# [EXERCISES]
[a] Reproduce the passage from the thread about Daisy the goat, beginning at the words "She also only" and stopping after "off center unicorn.".
[b] Resume the forum thread about Daisy the goat from the point where it ends.

# [DOCUMENT TEXT]
# # # # # # #

# Meet Daisy, the spoiled goat.



## TexasRanger (Feb 2, 2010)

This is Daisy, a Mini Nubian that acts more like a dog then a goat. She attached herself to me the minute I stepped into the pen the seller had her in and since then can't stand to be away from me. She has a lovely voice, but right now I'd like her to loose it.:hammer: BAA! if you walk by the window BAA! if you open the door BAAAAAAA! if you walk outside but don't interact with her. She has an older doe and a wether for company, but she'd rather be with people. 









She also only has 1 and 1/2 horns due to a past run in with a fence according to the seller. The half-o-horn is almost flat against her head and it makes her look like an off center unicorn.










She is waaay to interested in the camera for me to get any good pics of here. The minute she sees it in my hands she comes running over and tries to sniff it.


----------



## deerbunnyfarm (Dec 14, 2015)

Aww, Hi Daisy!! I love her moonspots!!

Before I brought home our minimanchas I explained to my husband that minimanchas would be best for us because they'd be quieter than pure Nigerians. Then Basil made a liar out of me with her Nubian scream! Every morning she stands at the gate at sunrise yelling "MAAAA!!! MAAAA!!!" Luckily she has quieted down for the most part during the day...but in the morning you better believe I'm sprinting to get out there before she wakes the neighbors!


----------



## ksalvagno (Oct 6, 2009)

She is cute!


----------



## TexasRanger (Feb 2, 2010)

deerbunnyfarm said:


> Aww, Hi Daisy!! I love her moonspots!!
> 
> Before I brought home our minimanchas I explained to my husband that minimanchas would be best for us because they'd be quieter than pure Nigerians. Then Basil made a liar out of me with her Nubian scream! Every morning she stands at the gate at sunrise yelling "MAAAA!!! MAAAA!!!" Luckily she has quieted down for the most part during the day...but in the morning you better believe I'm sprinting to get out there before she wakes the neighbors!

# # # # # # #

# [RECORDED DATA]

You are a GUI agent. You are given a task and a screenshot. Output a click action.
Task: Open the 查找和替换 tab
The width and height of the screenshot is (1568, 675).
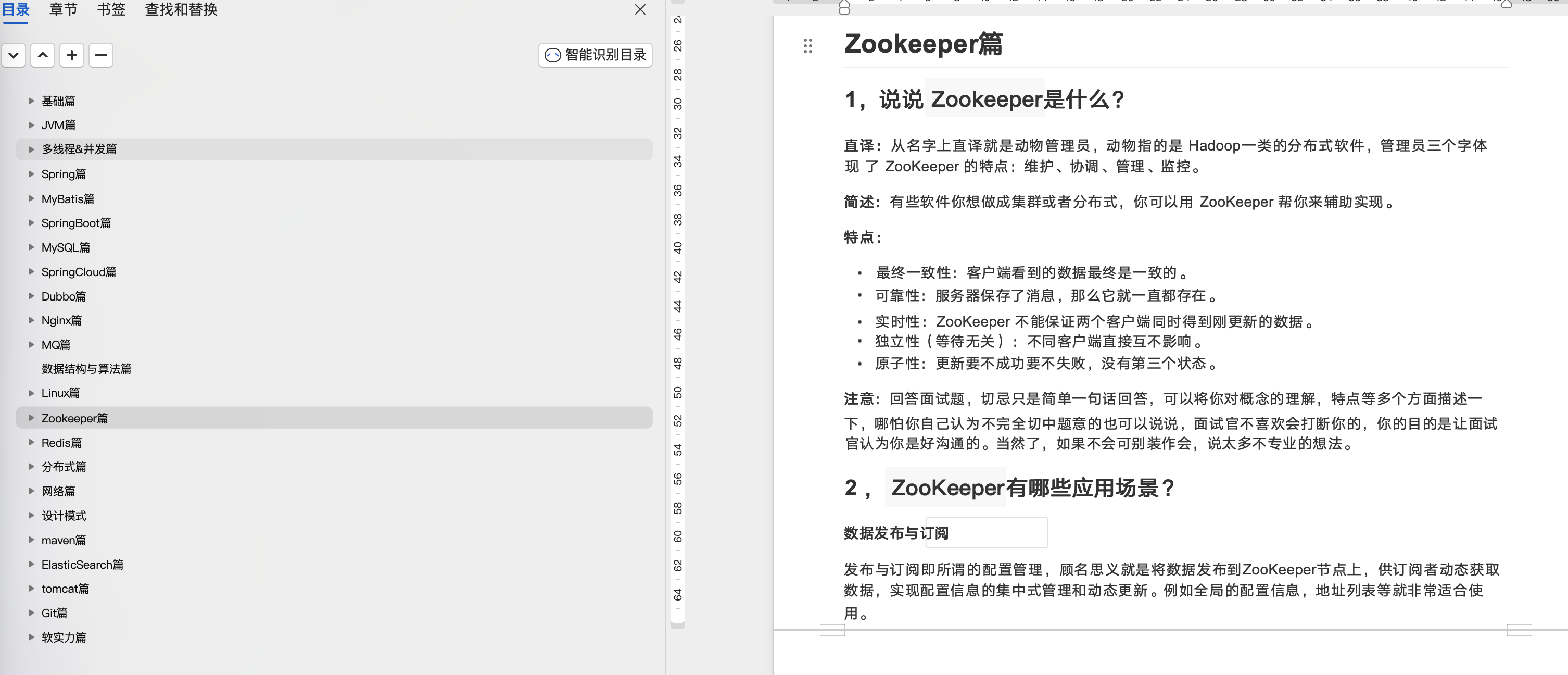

# # # # # # #

# [WRITTEN RESPONSES]
[a]
She also only has 1 and 1/2 horns due to a past run in with a fence according to the seller. The half-o-horn is almost flat against her head and it makes her look like an off center unicorn.

[b]
Love your minmancha!

Daisy's baa sound like she's saying either "NOOOO!" or "MOOOOM!".


----------



## GoatKid1 (Dec 28, 2015)

Our family's goats are like that too. They go toward the area closest to the kitchen window, look in, and cry for someone to come out and pet them. When you do pet them, the second you go to leave they freak out again. Luckily they have been getting better about it and have been starting to wait for us to come out instead of begging (screaming).


----------



## thegoatmama (Mar 19, 2015)

Awe, a lopsided unicorn! :lol: I had one of those, then the horn she damaged (with fencing too, and on the same side) kept growing so now her horns are just uneven lengths. 

TexasRanger, pictures like yours make me want to add La Manchas to my herd!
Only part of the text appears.